Group: 9

Members: LUK YIN WAI, WAT HO YIN, LI CHUN WAI, TSOI YIU CHIK

## 1.	Introduction

To indicate the detection of the content generated by Artificial Intelligence Generated Content (AIGC), both Vision Transformer-Based (ViT-b) and Swin Transformer can distinguish. ViT is a self-attention mechanism that is a powerful model to detect some inconsistencies on capturing between local and global image patterns from AIGC (Wang, 2025). Swin transformer is also a good way to classify that directly process from the raw data as it is a deep learning architecture on processing a large scale of images with hierarchical representations. It results in high efficiency on capturing the long-range spatial dependencies (Mehta et al., 2025).

EXTRACTED RECORDS:
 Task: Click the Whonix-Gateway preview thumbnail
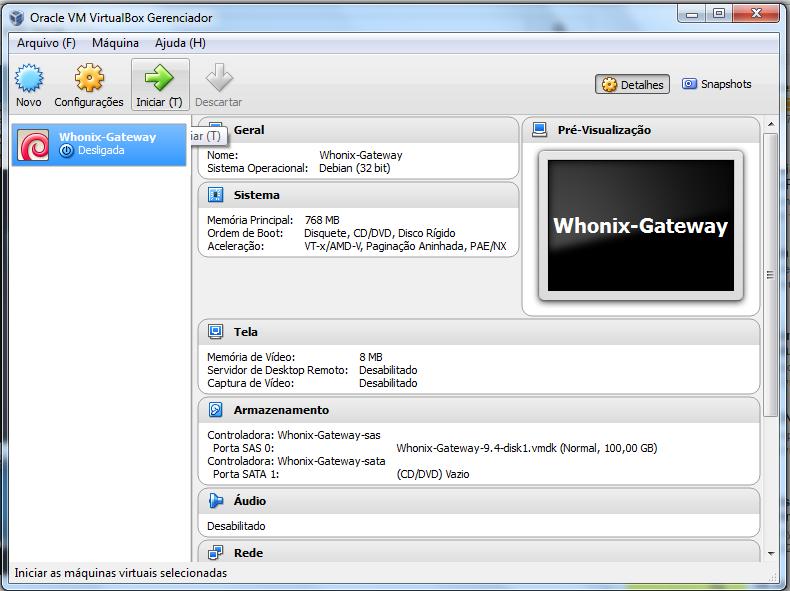click(x=640, y=226)
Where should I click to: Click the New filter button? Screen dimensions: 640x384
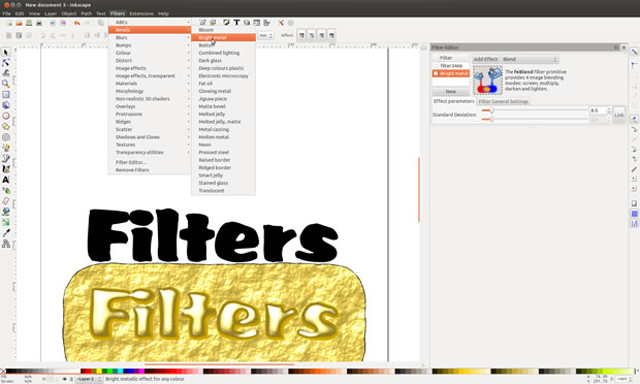[451, 91]
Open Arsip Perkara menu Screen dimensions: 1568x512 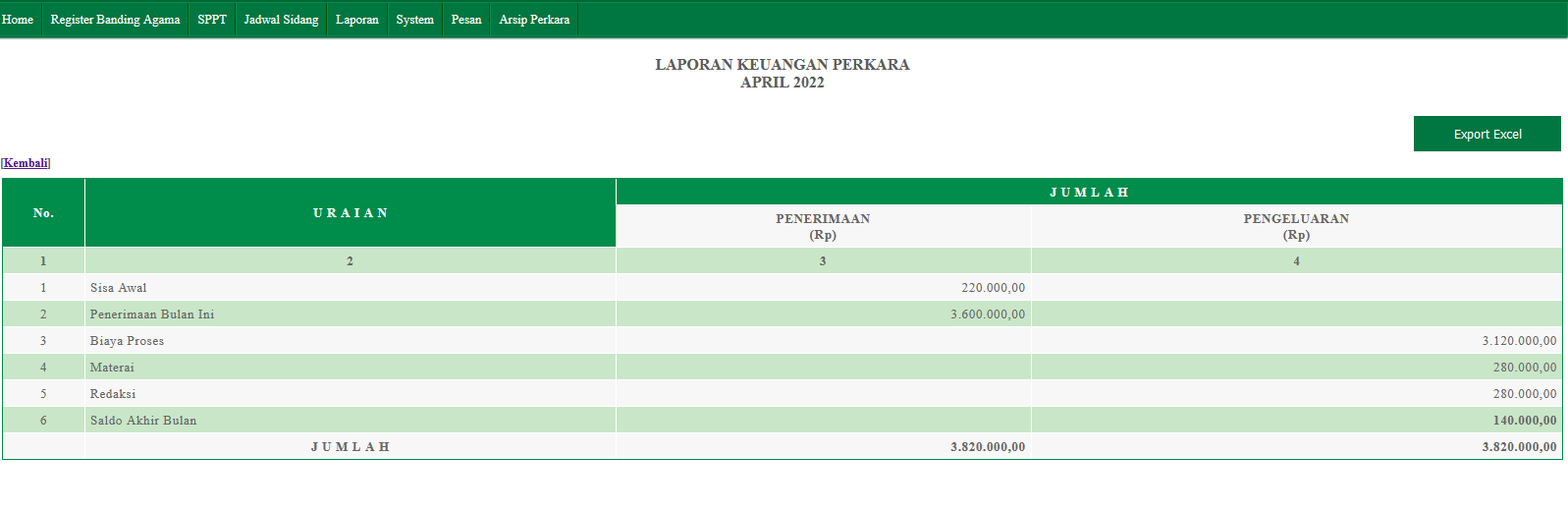[533, 20]
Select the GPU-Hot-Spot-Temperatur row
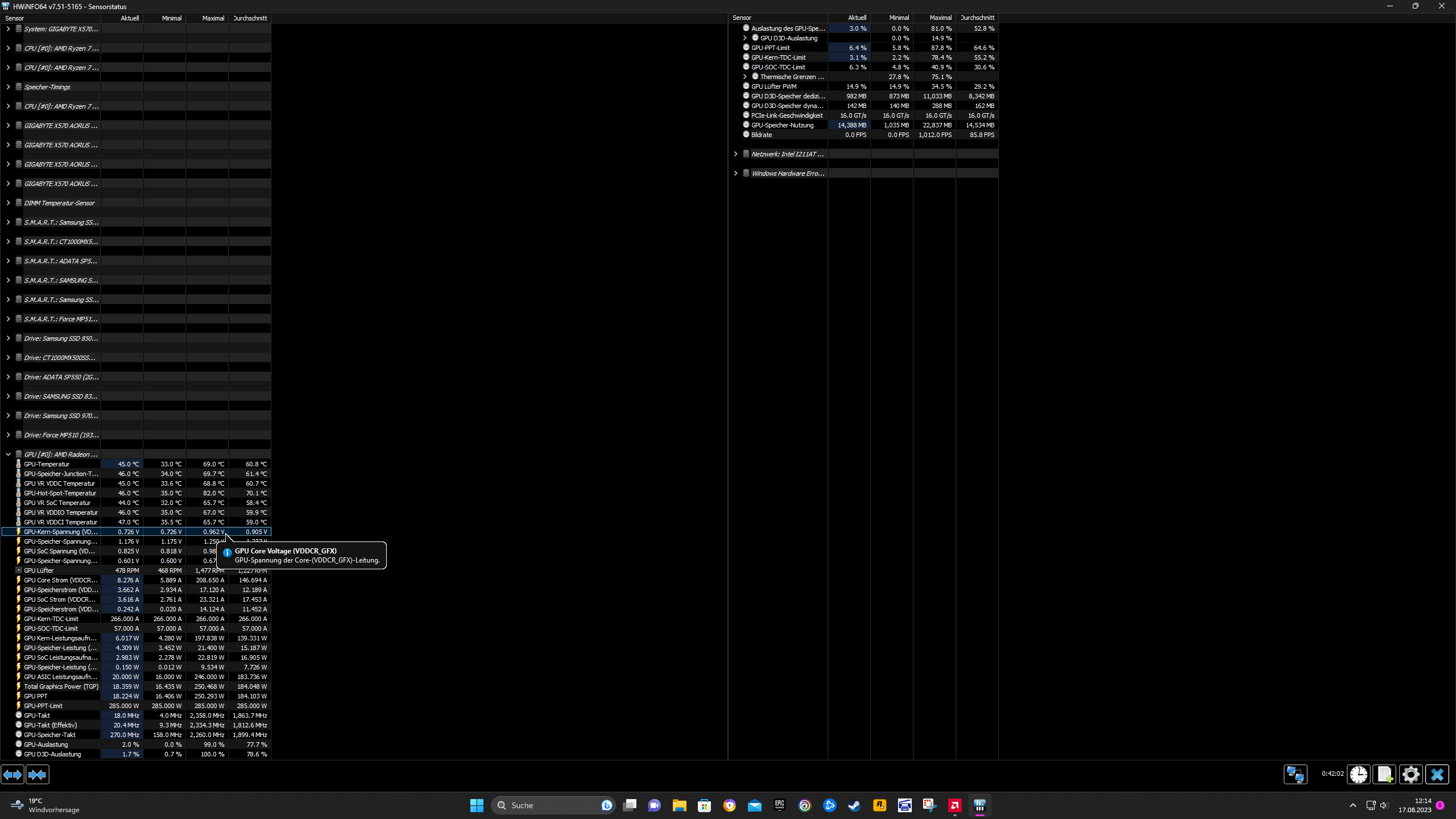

WHAT THE TASK ASKS: In the introduction on detecting AI-generated content, the Swin Transformer processes a large scale of images using what kind of representations? Answer the next item from the text only.

RESPONSE TO THE EXERCISE: Hierarchical representations.